Jules Hurst, que exerce as funções de controlador do orçamento gasto no confronto, apresentou os números a legisladores dos EUA. A cifra supera em US$ 4 bilhões o valor anunciado há pouco menos de duas semanas pelo secretário de Guerra, Pete Hegseth, durante uma sabatina no Congresso — a primeira vez que o governo norte-americano falou publicamente sobre os custos da guerra.
No dia 29 de abril, Hegseth foi questionado sobre a proposta de Orçamento de 2027 das Forças Armadas, que o governo Trump pretende elevar para US$ 1,5 trilhão (cerca de R$ 7,5 trilhões). O secretário confirmou que o presidente pretende levar a proposta adiante e argumentou que os EUA precisam "construir um Exército que nossos adversários temam". O secretário e o chefe das Forças Armadas, general Dan Caine, também defenderam a necessidade de mais drones, sistemas de defesa antimísseis e navios de guerra.
Hegseth rejeitou as críticas de democratas e republicanos de que o conflito esteja se prolongando além do esperado. "A guerra com o Irã não é um atoleiro, e as críticas dos legisladores democratas dos EUA representam uma vitória de propaganda para o Irã", declarou.
No Congresso, parlamentares acusam o governo Trump de não ter consultado o Legislativo antes de iniciar o conflito, que atualmente se encontra em um período de cessar-fogo.
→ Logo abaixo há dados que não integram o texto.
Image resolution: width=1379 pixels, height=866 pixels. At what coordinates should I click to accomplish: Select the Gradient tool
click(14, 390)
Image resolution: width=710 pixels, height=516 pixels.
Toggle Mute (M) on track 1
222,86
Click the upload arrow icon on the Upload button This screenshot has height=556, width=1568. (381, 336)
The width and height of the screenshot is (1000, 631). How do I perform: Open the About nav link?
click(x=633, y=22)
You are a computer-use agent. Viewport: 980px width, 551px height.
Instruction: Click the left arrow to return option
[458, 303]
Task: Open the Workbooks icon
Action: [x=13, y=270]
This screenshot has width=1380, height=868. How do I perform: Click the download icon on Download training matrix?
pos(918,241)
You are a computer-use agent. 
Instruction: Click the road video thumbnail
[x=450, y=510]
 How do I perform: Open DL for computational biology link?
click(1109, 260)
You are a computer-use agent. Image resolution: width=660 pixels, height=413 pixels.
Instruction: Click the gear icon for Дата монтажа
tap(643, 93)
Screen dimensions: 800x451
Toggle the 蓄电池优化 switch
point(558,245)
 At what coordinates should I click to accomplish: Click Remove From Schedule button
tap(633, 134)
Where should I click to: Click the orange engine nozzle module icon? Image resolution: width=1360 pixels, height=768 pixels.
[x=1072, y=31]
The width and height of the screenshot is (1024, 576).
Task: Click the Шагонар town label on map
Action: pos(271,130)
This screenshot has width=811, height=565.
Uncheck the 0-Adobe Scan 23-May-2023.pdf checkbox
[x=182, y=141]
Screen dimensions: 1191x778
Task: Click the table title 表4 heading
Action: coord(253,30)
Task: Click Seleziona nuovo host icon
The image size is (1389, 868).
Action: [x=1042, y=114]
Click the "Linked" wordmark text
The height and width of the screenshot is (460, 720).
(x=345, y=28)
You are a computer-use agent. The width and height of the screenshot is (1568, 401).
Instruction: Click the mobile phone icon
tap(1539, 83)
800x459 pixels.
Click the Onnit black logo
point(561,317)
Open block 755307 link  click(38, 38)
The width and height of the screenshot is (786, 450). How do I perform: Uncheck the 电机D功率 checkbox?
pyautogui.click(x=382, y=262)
Deputados chegaram a tentar aprovar resoluções para limitar os poderes de guerra do presidente, mas as medidas não foram aprovadas. As negociações para encerrar o conflito seguem em impasse.
O presidente Donald Trump classificou nesta segunda-feira (11) como "estúpida" e "lixo" a mais recente proposta apresentada pelo Irã para pôr fim à guerra, afirmando ainda que o cessar-fogo entre os dois países, em vigor há mais de um mês, está "por um fio". Nesta terça-feira, um porta-voz do Parlamento iraniano afirmou que o regime vai avaliar a possibilidade de enriquecer urânio a 90% de pureza — nível suficiente para a construção de uma ogiva nuclear — caso os Estados Unidos retomem os ataques.